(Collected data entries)
════

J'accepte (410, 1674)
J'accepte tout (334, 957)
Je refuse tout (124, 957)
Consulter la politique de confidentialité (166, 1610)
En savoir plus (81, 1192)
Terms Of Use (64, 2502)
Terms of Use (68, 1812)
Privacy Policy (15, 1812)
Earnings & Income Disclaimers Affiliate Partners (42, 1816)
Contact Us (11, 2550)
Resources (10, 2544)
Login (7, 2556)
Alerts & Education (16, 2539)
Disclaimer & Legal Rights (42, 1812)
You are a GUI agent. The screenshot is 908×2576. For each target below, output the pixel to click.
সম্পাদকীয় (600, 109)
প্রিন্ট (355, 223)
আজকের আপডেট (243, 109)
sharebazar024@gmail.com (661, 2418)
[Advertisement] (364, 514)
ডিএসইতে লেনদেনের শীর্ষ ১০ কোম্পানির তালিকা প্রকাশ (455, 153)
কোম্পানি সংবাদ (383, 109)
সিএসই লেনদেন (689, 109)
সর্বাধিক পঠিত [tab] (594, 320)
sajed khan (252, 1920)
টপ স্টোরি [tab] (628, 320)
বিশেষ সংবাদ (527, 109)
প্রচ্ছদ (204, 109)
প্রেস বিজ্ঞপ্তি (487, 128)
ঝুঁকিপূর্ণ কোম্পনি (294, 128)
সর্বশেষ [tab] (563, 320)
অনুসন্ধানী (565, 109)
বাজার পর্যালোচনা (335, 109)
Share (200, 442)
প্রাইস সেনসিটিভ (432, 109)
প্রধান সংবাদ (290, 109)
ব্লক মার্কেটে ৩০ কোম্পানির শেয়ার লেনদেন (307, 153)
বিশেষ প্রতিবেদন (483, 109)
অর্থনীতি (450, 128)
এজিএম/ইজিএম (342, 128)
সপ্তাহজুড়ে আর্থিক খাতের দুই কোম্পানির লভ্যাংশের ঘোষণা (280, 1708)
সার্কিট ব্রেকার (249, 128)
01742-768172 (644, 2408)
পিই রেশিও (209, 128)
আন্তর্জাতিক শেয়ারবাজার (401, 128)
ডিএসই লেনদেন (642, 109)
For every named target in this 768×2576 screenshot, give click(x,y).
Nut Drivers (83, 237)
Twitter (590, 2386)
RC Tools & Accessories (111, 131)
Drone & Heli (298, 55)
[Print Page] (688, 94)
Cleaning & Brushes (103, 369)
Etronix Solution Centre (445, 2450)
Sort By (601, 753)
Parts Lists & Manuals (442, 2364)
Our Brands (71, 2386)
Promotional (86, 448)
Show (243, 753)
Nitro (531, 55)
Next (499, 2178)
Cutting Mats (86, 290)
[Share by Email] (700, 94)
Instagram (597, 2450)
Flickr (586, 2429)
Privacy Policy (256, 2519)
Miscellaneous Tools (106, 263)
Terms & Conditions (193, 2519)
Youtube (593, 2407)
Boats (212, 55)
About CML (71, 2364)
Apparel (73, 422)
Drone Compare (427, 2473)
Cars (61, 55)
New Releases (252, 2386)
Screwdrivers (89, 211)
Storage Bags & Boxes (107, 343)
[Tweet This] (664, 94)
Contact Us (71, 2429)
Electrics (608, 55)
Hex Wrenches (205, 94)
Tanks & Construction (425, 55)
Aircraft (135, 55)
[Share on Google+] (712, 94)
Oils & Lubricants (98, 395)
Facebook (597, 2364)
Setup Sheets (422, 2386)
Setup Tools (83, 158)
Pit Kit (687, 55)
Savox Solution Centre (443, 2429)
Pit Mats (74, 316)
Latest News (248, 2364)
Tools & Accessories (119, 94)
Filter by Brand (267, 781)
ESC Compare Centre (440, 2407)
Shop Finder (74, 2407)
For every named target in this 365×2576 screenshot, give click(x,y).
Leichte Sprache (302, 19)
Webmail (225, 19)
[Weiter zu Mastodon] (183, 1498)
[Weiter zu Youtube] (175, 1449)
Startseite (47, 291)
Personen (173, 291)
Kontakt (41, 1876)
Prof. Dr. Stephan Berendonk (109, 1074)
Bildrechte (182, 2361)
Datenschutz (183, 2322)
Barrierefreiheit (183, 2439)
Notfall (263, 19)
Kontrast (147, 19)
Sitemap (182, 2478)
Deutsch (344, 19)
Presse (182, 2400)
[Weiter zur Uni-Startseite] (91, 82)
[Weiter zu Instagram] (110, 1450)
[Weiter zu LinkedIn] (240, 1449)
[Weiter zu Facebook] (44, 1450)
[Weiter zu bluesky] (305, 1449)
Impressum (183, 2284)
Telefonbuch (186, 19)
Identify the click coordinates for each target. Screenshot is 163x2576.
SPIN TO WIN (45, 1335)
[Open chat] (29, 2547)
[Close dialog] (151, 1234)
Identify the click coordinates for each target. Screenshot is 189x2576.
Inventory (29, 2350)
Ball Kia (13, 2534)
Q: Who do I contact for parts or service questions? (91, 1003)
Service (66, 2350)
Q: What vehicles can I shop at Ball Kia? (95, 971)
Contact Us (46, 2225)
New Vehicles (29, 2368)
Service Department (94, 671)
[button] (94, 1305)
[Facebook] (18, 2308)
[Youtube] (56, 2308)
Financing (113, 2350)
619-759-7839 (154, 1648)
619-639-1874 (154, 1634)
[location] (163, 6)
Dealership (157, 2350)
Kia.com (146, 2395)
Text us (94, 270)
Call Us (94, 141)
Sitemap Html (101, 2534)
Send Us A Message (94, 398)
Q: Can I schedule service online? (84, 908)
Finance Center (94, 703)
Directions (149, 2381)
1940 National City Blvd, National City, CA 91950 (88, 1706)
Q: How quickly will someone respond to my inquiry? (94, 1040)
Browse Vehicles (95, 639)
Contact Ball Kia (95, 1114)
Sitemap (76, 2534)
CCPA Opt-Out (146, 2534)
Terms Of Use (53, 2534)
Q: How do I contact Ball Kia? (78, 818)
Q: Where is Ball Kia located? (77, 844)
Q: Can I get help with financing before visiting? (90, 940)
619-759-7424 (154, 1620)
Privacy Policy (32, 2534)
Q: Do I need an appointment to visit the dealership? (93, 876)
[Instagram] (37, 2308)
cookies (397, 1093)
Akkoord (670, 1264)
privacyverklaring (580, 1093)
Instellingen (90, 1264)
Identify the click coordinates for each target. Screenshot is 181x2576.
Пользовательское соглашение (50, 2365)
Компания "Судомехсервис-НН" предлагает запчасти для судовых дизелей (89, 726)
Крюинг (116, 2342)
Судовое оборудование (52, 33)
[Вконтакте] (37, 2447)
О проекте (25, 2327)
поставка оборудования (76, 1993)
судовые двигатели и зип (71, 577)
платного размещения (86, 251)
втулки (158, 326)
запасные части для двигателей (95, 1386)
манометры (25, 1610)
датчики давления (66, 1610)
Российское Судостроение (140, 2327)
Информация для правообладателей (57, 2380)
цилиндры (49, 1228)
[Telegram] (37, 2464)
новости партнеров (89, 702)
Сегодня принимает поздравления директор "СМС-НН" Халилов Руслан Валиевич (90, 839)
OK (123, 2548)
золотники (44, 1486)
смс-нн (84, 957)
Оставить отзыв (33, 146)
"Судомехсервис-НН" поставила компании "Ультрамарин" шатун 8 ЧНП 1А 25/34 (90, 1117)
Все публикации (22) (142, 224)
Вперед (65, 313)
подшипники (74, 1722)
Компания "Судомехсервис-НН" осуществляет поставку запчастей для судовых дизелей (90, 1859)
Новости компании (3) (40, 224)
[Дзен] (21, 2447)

════

→ Task details
Return the span of lines in the data above that opens at the line with "Pit Kit (687, 55)" and closes at the line with "cookies (397, 1093)", exactly, ends included, nothing else.

→ Solution
Pit Kit (687, 55)
Savox Solution Centre (443, 2429)
Pit Mats (74, 316)
Latest News (248, 2364)
Tools & Accessories (119, 94)
Filter by Brand (267, 781)
ESC Compare Centre (440, 2407)
Shop Finder (74, 2407)
For every named target in this 365×2576 screenshot, give click(x,y).
Leichte Sprache (302, 19)
Webmail (225, 19)
[Weiter zu Mastodon] (183, 1498)
[Weiter zu Youtube] (175, 1449)
Startseite (47, 291)
Personen (173, 291)
Kontakt (41, 1876)
Prof. Dr. Stephan Berendonk (109, 1074)
Bildrechte (182, 2361)
Datenschutz (183, 2322)
Barrierefreiheit (183, 2439)
Notfall (263, 19)
Kontrast (147, 19)
Sitemap (182, 2478)
Deutsch (344, 19)
Presse (182, 2400)
[Weiter zur Uni-Startseite] (91, 82)
[Weiter zu Instagram] (110, 1450)
[Weiter zu LinkedIn] (240, 1449)
[Weiter zu Facebook] (44, 1450)
[Weiter zu bluesky] (305, 1449)
Impressum (183, 2284)
Telefonbuch (186, 19)
Identify the click coordinates for each target. Screenshot is 163x2576.
SPIN TO WIN (45, 1335)
[Open chat] (29, 2547)
[Close dialog] (151, 1234)
Identify the click coordinates for each target. Screenshot is 189x2576.
Inventory (29, 2350)
Ball Kia (13, 2534)
Q: Who do I contact for parts or service questions? (91, 1003)
Service (66, 2350)
Q: What vehicles can I shop at Ball Kia? (95, 971)
Contact Us (46, 2225)
New Vehicles (29, 2368)
Service Department (94, 671)
[button] (94, 1305)
[Facebook] (18, 2308)
[Youtube] (56, 2308)
Financing (113, 2350)
619-759-7839 (154, 1648)
619-639-1874 (154, 1634)
[location] (163, 6)
Dealership (157, 2350)
Kia.com (146, 2395)
Text us (94, 270)
Call Us (94, 141)
Sitemap Html (101, 2534)
Send Us A Message (94, 398)
Q: Can I schedule service online? (84, 908)
Finance Center (94, 703)
Directions (149, 2381)
1940 National City Blvd, National City, CA 91950 (88, 1706)
Q: How quickly will someone respond to my inquiry? (94, 1040)
Browse Vehicles (95, 639)
Contact Ball Kia (95, 1114)
Sitemap (76, 2534)
CCPA Opt-Out (146, 2534)
Terms Of Use (53, 2534)
Q: How do I contact Ball Kia? (78, 818)
Q: Where is Ball Kia located? (77, 844)
Q: Can I get help with financing before visiting? (90, 940)
619-759-7424 (154, 1620)
Privacy Policy (32, 2534)
Q: Do I need an appointment to visit the dealership? (93, 876)
[Instagram] (37, 2308)
cookies (397, 1093)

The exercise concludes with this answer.